A estrutura do ensino profissional foi alterada em 2004, conforme o estipulado no Decreto-Lei n.º 74/2004, de 26 de Março. Desde o lançamento das Escolas Profissionais em 1989, que a estrutura curricular e os programas (de estrutura modular) não eram alterados. Um intervalo temporal de quinze anos permitiu identificar melhorias a introduzir no modelo, sendo a estrutura, funcionamento e avaliação reorganizadas.

4.2. O Programa de Matemática dos Cursos Profissionais
O Programa da disciplina de Matemática da componente de Formação Científica dos Cursos Profissionais de Nível Secundário foi homologado em 3 de março de 2005, e foi entrando em vigor para os cursos que foram homologados depois dessa data. É constituído por um só volume, de 87 páginas e foi redigido pela mesma equipa que elaborou o programa da disciplina de Matemática Aplicada às Ciências Sociais[4].
O programa desta disciplina define sete finalidades, sendo que cinco delas são idênticas às dos programas de Matemática de 1991. As duas inovações deste programa são a de desenvolver a “capacidade de selecionar a Matemática relevante para cada problema da realidade”, e a de
criar capacidades de intervenção social pelo estudo e compreensão de problemas e situações da sociedade atual e bem assim pela discussão de sistemas e instâncias de decisão que influenciam a vida dos cidadãos, participando desse modo na formação para uma cidadania ativa e participativa. (DGFV, 2004, p. 2)

Os objetivos gerais indicam que o essencial da aprendizagem da Matemática deve ser procurado ao nível das ideias para a resolução de problemas e para as aplicações da Matemática. O uso das ferramentas deve ser ensinado e aprendido no contexto das ideias e da resolução de problemas interessantes, enfim em situações que exijam o seu manejo e em que seja vantajoso o seu conhecimento, privilegiando mesmo características típicas do ensino experimental.
O Programa propõe que o ensino de todos os temas seja suportado em atividades diversas, que contemplem:
a modelação matemática, o trabalho experimental e o estudo de situações realistas adequadas a cada curso sobre as quais se coloquem questões significativas, resolução de problemas não rotineiros e conexões entre temas matemáticos, aplicações da matemática noutras disciplinas e com relevância para interesses profissionais, recorrendo com frequência a ferramentas computacionais adequadas. (DGFV, 2004, p. 4).

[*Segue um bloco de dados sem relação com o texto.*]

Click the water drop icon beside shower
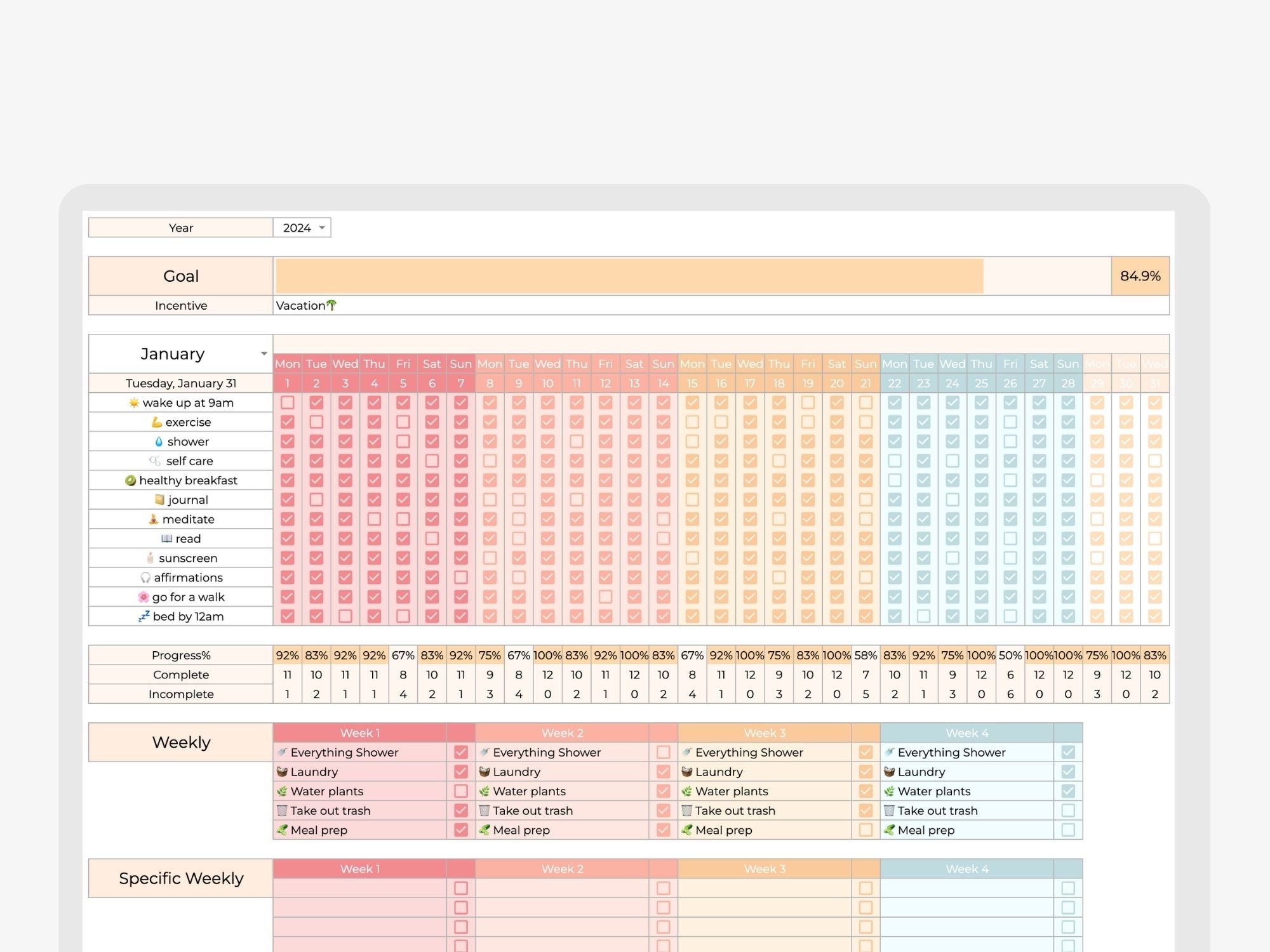Viewport: 1270px width, 952px height. pyautogui.click(x=159, y=442)
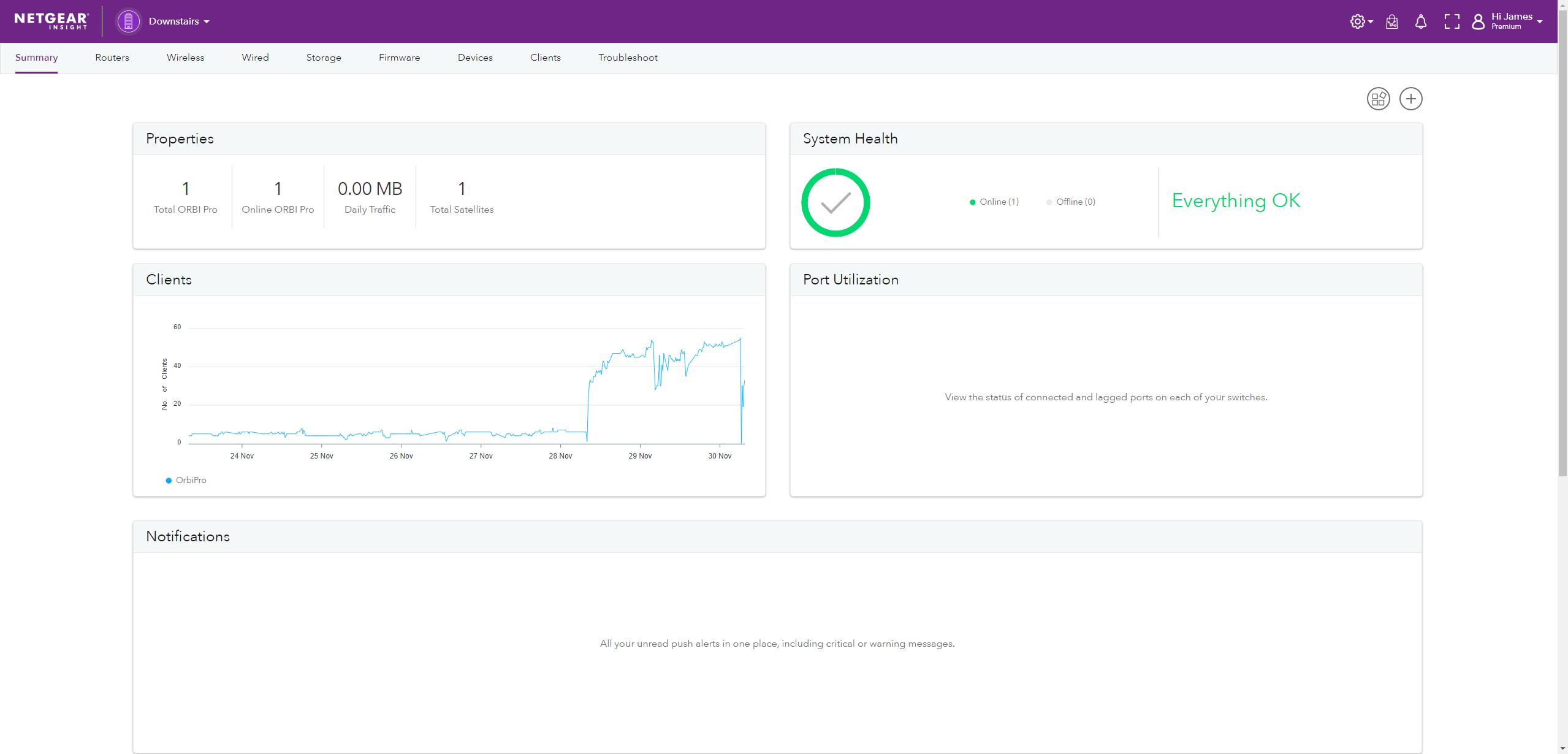
Task: Click the green System Health checkmark ring
Action: (x=835, y=202)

Os conteúdos matemáticos são estruturados em módulos segundo o modelo curricular dos Cursos Profissionais, e são os seguintes: Números e Geometria, incluindo Trigonometria; Funções reais e Análise infinitesimal; Estatística e probabilidades; e, Matemática discreta. Para além destes temas, as Aplicações e Modelação Matemática constituem um tema transversal a ser presente em todos os módulos.
Os conteúdos estão distribuídos por um conjunto de dezasseis módulos, divididos em duas categorias A e B, sendo estes últimos destinados aos cursos com menor carga horária:
Assim, a lista de módulos desta disciplina é constituída por dois grupos. O grupo de módulos A corresponde ao elenco destinado aos cursos cuja carga horária da disciplina é de 300 horas. Os módulos do grupo B destinam-se a ser combinados com módulos [do grupo] A, para a formação dos estudantes em cursos menos exigentes em carga horária. Este grupo de módulos B inclui temas menos aprofundados ou variações em relação aos temas tratados nos módulos A, por forma a responder mais adequadamente às exigências de formação decorrentes das famílias profissionais em que os cursos de enquadram. (DGFV, 2004, p. 3)

Os quadros resumo da lista de módulos oferecidos no referido programa podem ser observados nas figuras 4 e 5.
Figura 4. Lista e resumo dos módulos A (DGFV, 2004, p. 3)

Figura 5. Lista e resumo dos módulos B (DGFV, 2004, p. 4)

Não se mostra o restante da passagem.